» EXERCISE DIRECTIONS
Verbatim output required. Print the data in full.

» RECORDS SHOWN

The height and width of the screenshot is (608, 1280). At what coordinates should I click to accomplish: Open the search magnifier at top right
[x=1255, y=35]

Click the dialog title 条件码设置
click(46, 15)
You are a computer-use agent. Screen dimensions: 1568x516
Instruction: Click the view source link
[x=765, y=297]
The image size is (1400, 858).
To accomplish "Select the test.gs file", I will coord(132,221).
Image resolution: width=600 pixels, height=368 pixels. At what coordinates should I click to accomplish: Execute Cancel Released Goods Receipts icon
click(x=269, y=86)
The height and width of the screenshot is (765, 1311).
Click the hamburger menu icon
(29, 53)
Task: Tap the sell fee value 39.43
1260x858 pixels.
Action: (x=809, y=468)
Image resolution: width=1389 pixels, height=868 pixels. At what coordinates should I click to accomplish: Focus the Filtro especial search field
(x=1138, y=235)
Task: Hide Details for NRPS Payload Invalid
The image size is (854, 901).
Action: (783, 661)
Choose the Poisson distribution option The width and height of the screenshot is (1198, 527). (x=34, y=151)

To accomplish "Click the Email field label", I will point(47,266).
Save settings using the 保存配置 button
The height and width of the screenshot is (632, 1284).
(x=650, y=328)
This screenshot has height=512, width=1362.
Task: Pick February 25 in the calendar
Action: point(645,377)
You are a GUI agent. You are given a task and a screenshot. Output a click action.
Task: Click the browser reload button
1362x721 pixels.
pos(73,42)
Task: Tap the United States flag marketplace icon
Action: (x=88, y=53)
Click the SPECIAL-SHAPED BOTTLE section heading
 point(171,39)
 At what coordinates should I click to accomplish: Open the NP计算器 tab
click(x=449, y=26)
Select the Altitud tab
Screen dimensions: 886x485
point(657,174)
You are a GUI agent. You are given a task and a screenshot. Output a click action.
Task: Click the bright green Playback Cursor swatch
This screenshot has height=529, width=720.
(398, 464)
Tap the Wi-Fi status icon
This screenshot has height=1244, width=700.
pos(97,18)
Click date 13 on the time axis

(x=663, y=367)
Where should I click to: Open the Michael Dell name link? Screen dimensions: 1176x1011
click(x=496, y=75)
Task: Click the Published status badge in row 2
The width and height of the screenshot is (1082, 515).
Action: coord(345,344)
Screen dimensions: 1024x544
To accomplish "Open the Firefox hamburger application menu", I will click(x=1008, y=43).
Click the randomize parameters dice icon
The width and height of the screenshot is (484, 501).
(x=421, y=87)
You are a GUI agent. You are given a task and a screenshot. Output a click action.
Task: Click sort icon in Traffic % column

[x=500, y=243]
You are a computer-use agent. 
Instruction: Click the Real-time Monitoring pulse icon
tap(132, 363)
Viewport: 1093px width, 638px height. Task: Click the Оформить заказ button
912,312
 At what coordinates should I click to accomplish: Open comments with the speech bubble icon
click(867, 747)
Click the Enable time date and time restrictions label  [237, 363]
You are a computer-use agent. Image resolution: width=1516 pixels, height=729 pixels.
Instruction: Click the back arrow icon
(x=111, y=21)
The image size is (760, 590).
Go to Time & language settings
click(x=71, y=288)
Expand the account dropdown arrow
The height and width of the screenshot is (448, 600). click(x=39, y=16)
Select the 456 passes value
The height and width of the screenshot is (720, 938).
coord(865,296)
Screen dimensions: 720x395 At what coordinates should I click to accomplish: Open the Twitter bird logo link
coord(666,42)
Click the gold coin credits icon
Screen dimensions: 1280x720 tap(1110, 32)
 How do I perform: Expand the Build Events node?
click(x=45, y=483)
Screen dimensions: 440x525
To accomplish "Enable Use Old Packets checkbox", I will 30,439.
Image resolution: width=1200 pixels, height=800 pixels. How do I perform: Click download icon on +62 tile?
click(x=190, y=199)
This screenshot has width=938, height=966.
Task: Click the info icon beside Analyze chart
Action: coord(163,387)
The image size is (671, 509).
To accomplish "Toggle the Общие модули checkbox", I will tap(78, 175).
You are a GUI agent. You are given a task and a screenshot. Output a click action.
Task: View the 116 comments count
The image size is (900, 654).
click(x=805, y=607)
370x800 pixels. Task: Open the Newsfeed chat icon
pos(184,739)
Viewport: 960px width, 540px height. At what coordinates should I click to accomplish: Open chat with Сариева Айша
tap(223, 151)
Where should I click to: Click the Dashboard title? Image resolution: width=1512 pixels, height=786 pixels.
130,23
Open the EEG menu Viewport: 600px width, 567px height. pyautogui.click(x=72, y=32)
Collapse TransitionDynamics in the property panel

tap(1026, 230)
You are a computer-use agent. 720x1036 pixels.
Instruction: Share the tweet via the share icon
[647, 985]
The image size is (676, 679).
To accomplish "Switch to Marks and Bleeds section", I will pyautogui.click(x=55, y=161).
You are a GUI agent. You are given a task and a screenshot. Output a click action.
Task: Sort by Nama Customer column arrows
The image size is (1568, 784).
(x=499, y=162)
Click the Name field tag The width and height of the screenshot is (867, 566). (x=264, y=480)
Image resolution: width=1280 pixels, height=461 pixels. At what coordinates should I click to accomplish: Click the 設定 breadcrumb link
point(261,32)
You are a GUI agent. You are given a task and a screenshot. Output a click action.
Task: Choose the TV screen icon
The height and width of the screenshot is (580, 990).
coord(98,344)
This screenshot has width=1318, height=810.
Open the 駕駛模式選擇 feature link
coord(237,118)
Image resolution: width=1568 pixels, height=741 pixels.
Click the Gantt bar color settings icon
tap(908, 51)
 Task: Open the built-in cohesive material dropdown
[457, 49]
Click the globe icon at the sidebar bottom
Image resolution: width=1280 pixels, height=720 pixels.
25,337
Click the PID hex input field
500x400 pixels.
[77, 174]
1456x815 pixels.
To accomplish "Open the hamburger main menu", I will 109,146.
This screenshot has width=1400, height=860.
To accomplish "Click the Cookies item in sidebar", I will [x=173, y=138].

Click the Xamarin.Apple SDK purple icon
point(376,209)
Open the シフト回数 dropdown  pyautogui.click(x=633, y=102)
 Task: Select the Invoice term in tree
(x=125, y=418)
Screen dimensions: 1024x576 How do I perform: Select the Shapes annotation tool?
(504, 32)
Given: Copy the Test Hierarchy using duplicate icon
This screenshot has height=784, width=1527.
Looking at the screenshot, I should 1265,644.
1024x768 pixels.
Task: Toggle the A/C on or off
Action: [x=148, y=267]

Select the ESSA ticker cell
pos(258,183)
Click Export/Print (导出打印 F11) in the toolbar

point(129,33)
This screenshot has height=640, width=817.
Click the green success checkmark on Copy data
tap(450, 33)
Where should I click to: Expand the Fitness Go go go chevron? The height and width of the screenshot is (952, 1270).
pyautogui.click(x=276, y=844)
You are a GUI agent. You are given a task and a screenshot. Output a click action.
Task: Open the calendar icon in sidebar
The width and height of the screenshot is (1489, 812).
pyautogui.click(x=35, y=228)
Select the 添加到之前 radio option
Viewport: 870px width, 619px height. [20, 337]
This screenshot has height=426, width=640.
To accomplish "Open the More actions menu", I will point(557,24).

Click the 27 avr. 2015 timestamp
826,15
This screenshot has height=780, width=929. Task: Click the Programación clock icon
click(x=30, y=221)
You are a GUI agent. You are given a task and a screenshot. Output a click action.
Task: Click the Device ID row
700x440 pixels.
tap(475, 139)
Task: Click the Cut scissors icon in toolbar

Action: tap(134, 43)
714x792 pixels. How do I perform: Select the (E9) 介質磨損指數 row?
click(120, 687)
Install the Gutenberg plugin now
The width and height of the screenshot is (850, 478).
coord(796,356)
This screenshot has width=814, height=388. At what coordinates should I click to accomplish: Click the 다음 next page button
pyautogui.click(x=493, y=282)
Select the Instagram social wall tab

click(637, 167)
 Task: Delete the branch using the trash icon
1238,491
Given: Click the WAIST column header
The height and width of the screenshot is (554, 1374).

» WRITTEN SOLUTION
The height and width of the screenshot is (608, 1280). At what coordinates should I click to accomplish: Open the search magnifier at top right
[x=1255, y=35]

Click the dialog title 条件码设置
click(46, 15)
You are a computer-use agent. Screen dimensions: 1568x516
Instruction: Click the view source link
[x=765, y=297]
The image size is (1400, 858).
To accomplish "Select the test.gs file", I will coord(132,221).
Image resolution: width=600 pixels, height=368 pixels. At what coordinates should I click to accomplish: Execute Cancel Released Goods Receipts icon
click(x=269, y=86)
The height and width of the screenshot is (765, 1311).
Click the hamburger menu icon
(29, 53)
Task: Tap the sell fee value 39.43
1260x858 pixels.
Action: (x=809, y=468)
Image resolution: width=1389 pixels, height=868 pixels. At what coordinates should I click to accomplish: Focus the Filtro especial search field
(x=1138, y=235)
Task: Hide Details for NRPS Payload Invalid
The image size is (854, 901).
Action: (783, 661)
Choose the Poisson distribution option The width and height of the screenshot is (1198, 527). (x=34, y=151)

To accomplish "Click the Email field label", I will point(47,266).
Save settings using the 保存配置 button
The height and width of the screenshot is (632, 1284).
(x=650, y=328)
This screenshot has height=512, width=1362.
Task: Pick February 25 in the calendar
Action: point(645,377)
You are a GUI agent. You are given a task and a screenshot. Output a click action.
Task: Click the browser reload button
1362x721 pixels.
pos(73,42)
Task: Tap the United States flag marketplace icon
Action: (x=88, y=53)
Click the SPECIAL-SHAPED BOTTLE section heading
 point(171,39)
 At what coordinates should I click to accomplish: Open the NP计算器 tab
click(x=449, y=26)
Select the Altitud tab
Screen dimensions: 886x485
point(657,174)
You are a GUI agent. You are given a task and a screenshot. Output a click action.
Task: Click the bright green Playback Cursor swatch
This screenshot has height=529, width=720.
(398, 464)
Tap the Wi-Fi status icon
This screenshot has height=1244, width=700.
pos(97,18)
Click date 13 on the time axis

(x=663, y=367)
Where should I click to: Open the Michael Dell name link? Screen dimensions: 1176x1011
click(x=496, y=75)
Task: Click the Published status badge in row 2
The width and height of the screenshot is (1082, 515).
Action: coord(345,344)
Screen dimensions: 1024x544
To accomplish "Open the Firefox hamburger application menu", I will click(x=1008, y=43).
Click the randomize parameters dice icon
The width and height of the screenshot is (484, 501).
(x=421, y=87)
You are a GUI agent. You are given a task and a screenshot. Output a click action.
Task: Click sort icon in Traffic % column

[x=500, y=243]
You are a computer-use agent. 
Instruction: Click the Real-time Monitoring pulse icon
tap(132, 363)
Viewport: 1093px width, 638px height. Task: Click the Оформить заказ button
912,312
 At what coordinates should I click to accomplish: Open comments with the speech bubble icon
click(867, 747)
Click the Enable time date and time restrictions label  [237, 363]
You are a computer-use agent. Image resolution: width=1516 pixels, height=729 pixels.
Instruction: Click the back arrow icon
(x=111, y=21)
The image size is (760, 590).
Go to Time & language settings
click(x=71, y=288)
Expand the account dropdown arrow
The height and width of the screenshot is (448, 600). click(x=39, y=16)
Select the 456 passes value
The height and width of the screenshot is (720, 938).
coord(865,296)
Screen dimensions: 720x395 At what coordinates should I click to accomplish: Open the Twitter bird logo link
coord(666,42)
Click the gold coin credits icon
Screen dimensions: 1280x720 tap(1110, 32)
 How do I perform: Expand the Build Events node?
click(x=45, y=483)
Screen dimensions: 440x525
To accomplish "Enable Use Old Packets checkbox", I will 30,439.
Image resolution: width=1200 pixels, height=800 pixels. How do I perform: Click download icon on +62 tile?
click(x=190, y=199)
This screenshot has width=938, height=966.
Task: Click the info icon beside Analyze chart
Action: coord(163,387)
The image size is (671, 509).
To accomplish "Toggle the Общие модули checkbox", I will tap(78, 175).
You are a GUI agent. You are given a task and a screenshot. Output a click action.
Task: View the 116 comments count
The image size is (900, 654).
click(x=805, y=607)
370x800 pixels. Task: Open the Newsfeed chat icon
pos(184,739)
Viewport: 960px width, 540px height. At what coordinates should I click to accomplish: Open chat with Сариева Айша
tap(223, 151)
Where should I click to: Click the Dashboard title? Image resolution: width=1512 pixels, height=786 pixels.
130,23
Open the EEG menu Viewport: 600px width, 567px height. pyautogui.click(x=72, y=32)
Collapse TransitionDynamics in the property panel

tap(1026, 230)
You are a computer-use agent. 720x1036 pixels.
Instruction: Share the tweet via the share icon
[647, 985]
The image size is (676, 679).
To accomplish "Switch to Marks and Bleeds section", I will pyautogui.click(x=55, y=161).
You are a GUI agent. You are given a task and a screenshot. Output a click action.
Task: Sort by Nama Customer column arrows
The image size is (1568, 784).
(x=499, y=162)
Click the Name field tag The width and height of the screenshot is (867, 566). (x=264, y=480)
Image resolution: width=1280 pixels, height=461 pixels. At what coordinates should I click to accomplish: Click the 設定 breadcrumb link
point(261,32)
You are a GUI agent. You are given a task and a screenshot. Output a click action.
Task: Choose the TV screen icon
The height and width of the screenshot is (580, 990).
coord(98,344)
This screenshot has width=1318, height=810.
Open the 駕駛模式選擇 feature link
coord(237,118)
Image resolution: width=1568 pixels, height=741 pixels.
Click the Gantt bar color settings icon
tap(908, 51)
 Task: Open the built-in cohesive material dropdown
[457, 49]
Click the globe icon at the sidebar bottom
Image resolution: width=1280 pixels, height=720 pixels.
25,337
Click the PID hex input field
500x400 pixels.
[77, 174]
1456x815 pixels.
To accomplish "Open the hamburger main menu", I will 109,146.
This screenshot has width=1400, height=860.
To accomplish "Click the Cookies item in sidebar", I will [x=173, y=138].

Click the Xamarin.Apple SDK purple icon
point(376,209)
Open the シフト回数 dropdown  pyautogui.click(x=633, y=102)
 Task: Select the Invoice term in tree
(x=125, y=418)
Screen dimensions: 1024x576 How do I perform: Select the Shapes annotation tool?
(504, 32)
Given: Copy the Test Hierarchy using duplicate icon
This screenshot has height=784, width=1527.
Looking at the screenshot, I should 1265,644.
1024x768 pixels.
Task: Toggle the A/C on or off
Action: [x=148, y=267]

Select the ESSA ticker cell
pos(258,183)
Click Export/Print (导出打印 F11) in the toolbar

point(129,33)
This screenshot has height=640, width=817.
Click the green success checkmark on Copy data
tap(450, 33)
Where should I click to: Expand the Fitness Go go go chevron? The height and width of the screenshot is (952, 1270).
pyautogui.click(x=276, y=844)
You are a GUI agent. You are given a task and a screenshot. Output a click action.
Task: Open the calendar icon in sidebar
The width and height of the screenshot is (1489, 812).
pyautogui.click(x=35, y=228)
Select the 添加到之前 radio option
Viewport: 870px width, 619px height. [20, 337]
This screenshot has height=426, width=640.
To accomplish "Open the More actions menu", I will point(557,24).

Click the 27 avr. 2015 timestamp
826,15
This screenshot has height=780, width=929. Task: Click the Programación clock icon
click(x=30, y=221)
You are a GUI agent. You are given a task and a screenshot. Output a click action.
Task: Click the Device ID row
700x440 pixels.
tap(475, 139)
Task: Click the Cut scissors icon in toolbar

Action: tap(134, 43)
714x792 pixels. How do I perform: Select the (E9) 介質磨損指數 row?
click(120, 687)
Install the Gutenberg plugin now
The width and height of the screenshot is (850, 478).
coord(796,356)
This screenshot has width=814, height=388. At what coordinates should I click to accomplish: Click the 다음 next page button
pyautogui.click(x=493, y=282)
Select the Instagram social wall tab

click(637, 167)
 Task: Delete the branch using the trash icon
1238,491
Given: Click the WAIST column header
The height and width of the screenshot is (554, 1374).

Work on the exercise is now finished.